Naia nodded slightly. "I think so. He—from the dais he carried the flowers I flung against him to his litter in his hand. Oh, Gaya—my soul died within me at that sight—would Zitu—the rest of me had died. I am alone, Gaya—alone. Alone, alone—the word tunes my every breath. Jadgor opposes my seeking the Gayana. My father looks on his name as through me disgraced. And I am tired, Gaya—tired—so very tired. And there is no rest. If only Zilla would hear me when I call him—"
"Aye, you are tired, poor child." Gaya rose, crossed to the other couch, and took the girl's golden head inside her arms. "Come, talk no more at present. I shall call Bela, my own maid, who shall attend you. You shall bathe, and afterward she shall anoint your flesh with sweet-smelling oils, and you will sleep and awaken refreshed. She has a soothing touch beyond any I have ever found. She shall wait upon you." She reached out to the table and struck a small metal gong.

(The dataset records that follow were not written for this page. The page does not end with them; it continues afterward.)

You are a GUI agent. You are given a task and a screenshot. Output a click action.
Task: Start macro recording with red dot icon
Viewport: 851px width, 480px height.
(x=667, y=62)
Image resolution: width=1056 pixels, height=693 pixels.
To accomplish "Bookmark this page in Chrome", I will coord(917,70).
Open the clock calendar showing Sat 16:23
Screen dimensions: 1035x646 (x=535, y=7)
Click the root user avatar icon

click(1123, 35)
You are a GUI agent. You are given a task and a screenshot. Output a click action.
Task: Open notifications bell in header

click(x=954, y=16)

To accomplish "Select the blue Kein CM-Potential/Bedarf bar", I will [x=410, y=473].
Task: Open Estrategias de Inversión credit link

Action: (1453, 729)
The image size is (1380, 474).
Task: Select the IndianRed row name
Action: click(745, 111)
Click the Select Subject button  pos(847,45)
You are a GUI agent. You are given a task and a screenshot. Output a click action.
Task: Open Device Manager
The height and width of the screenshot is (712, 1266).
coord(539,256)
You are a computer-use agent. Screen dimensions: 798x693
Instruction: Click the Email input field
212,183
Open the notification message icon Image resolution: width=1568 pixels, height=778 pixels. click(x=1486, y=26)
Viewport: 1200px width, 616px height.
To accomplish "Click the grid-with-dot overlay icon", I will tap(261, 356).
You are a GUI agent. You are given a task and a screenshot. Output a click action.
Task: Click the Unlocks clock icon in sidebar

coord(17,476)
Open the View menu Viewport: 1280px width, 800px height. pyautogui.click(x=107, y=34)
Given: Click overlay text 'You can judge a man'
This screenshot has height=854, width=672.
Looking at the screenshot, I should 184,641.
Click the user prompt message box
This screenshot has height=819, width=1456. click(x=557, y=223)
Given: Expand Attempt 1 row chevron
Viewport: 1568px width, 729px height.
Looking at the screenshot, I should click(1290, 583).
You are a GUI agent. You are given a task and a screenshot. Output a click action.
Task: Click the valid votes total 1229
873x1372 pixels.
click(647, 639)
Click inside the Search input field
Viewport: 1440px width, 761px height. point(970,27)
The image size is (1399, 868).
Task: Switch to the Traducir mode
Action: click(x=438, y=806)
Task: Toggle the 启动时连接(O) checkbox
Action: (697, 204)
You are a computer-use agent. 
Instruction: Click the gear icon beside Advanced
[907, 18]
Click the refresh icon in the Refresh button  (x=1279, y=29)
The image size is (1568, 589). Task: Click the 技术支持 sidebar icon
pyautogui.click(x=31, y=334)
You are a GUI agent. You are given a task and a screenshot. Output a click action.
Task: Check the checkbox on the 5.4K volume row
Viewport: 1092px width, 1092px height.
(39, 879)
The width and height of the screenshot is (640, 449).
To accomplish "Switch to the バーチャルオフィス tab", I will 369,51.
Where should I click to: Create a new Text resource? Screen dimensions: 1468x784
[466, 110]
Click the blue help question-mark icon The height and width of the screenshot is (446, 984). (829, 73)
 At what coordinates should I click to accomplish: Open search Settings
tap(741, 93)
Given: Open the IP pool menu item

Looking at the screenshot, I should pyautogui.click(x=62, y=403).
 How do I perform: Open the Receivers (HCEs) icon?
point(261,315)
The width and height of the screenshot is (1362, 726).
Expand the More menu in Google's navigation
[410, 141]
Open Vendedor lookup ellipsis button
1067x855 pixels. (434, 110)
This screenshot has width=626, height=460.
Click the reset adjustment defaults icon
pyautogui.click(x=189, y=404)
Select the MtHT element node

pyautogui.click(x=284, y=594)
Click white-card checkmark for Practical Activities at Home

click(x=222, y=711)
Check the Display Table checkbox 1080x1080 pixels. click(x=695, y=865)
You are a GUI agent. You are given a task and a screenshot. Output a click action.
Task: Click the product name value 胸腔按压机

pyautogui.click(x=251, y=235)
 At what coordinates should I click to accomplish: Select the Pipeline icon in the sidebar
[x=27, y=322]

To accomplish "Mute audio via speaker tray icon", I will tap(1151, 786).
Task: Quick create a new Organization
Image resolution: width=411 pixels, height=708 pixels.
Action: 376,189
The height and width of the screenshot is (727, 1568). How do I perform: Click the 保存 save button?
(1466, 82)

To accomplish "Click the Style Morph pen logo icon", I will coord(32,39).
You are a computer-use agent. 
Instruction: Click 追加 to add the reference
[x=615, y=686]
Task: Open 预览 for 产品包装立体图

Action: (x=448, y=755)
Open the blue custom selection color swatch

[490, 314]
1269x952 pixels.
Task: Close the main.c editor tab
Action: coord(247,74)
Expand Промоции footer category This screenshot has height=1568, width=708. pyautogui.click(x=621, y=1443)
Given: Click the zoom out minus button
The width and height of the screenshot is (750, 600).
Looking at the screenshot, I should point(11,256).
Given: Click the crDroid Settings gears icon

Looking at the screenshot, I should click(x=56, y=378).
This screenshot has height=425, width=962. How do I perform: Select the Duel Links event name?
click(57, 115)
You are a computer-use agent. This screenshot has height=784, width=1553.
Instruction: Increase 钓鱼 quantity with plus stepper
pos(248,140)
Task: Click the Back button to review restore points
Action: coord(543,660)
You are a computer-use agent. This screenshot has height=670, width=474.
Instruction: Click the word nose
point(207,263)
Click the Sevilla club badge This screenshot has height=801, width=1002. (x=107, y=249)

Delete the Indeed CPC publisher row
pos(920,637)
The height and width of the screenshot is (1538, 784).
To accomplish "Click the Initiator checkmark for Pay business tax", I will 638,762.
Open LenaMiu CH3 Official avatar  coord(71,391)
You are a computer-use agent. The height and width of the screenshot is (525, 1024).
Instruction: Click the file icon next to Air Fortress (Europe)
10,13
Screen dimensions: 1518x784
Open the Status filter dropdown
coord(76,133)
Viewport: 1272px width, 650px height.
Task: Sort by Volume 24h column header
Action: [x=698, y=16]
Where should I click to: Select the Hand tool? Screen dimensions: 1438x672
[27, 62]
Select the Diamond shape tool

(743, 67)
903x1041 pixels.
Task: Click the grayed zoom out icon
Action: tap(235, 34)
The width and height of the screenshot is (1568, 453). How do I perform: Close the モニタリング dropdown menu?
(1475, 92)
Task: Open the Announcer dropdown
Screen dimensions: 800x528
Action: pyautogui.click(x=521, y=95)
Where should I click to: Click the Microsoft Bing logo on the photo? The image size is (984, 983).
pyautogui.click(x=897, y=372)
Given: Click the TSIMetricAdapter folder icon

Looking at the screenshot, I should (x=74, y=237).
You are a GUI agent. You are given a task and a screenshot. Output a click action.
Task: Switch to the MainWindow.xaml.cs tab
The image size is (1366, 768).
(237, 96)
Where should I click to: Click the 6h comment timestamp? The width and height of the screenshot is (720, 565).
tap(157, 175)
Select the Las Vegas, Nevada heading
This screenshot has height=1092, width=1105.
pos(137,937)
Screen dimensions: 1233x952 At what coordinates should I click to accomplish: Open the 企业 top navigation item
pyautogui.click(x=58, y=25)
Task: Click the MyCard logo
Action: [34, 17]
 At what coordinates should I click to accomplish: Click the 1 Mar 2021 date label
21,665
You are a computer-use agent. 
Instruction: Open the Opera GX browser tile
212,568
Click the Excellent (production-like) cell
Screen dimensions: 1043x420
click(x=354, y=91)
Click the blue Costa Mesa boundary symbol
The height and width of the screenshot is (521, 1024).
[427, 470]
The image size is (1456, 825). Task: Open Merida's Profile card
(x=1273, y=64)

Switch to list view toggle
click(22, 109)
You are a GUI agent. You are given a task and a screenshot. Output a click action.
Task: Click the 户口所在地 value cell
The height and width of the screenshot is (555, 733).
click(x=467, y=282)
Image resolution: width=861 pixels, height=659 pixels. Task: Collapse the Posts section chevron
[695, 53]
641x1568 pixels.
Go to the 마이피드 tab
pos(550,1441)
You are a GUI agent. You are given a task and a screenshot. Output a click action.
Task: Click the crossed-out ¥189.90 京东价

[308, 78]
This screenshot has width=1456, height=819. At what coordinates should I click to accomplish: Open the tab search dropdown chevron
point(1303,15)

"Refreshed," said Naia slowly. Once more her eyes were fastened on the sun-kissed water. "Aye, I shall bathe, gentle Gaya. I shall find rest in your pool."
She rose slowly. Her eyes were wide; her face was very white. Turning, she walked to the edge of the sunken basin. For a moment she stood there in the attitude of one who listens.
Her lips moved. "Zilla," she whispered and smiled.
And then her voice raised, rang out sharply: "Zilla, I hear thy answer!"
Her arms lifted, stretched upward. She plunged face downward into the pool and sank without a struggle into its transparent depths.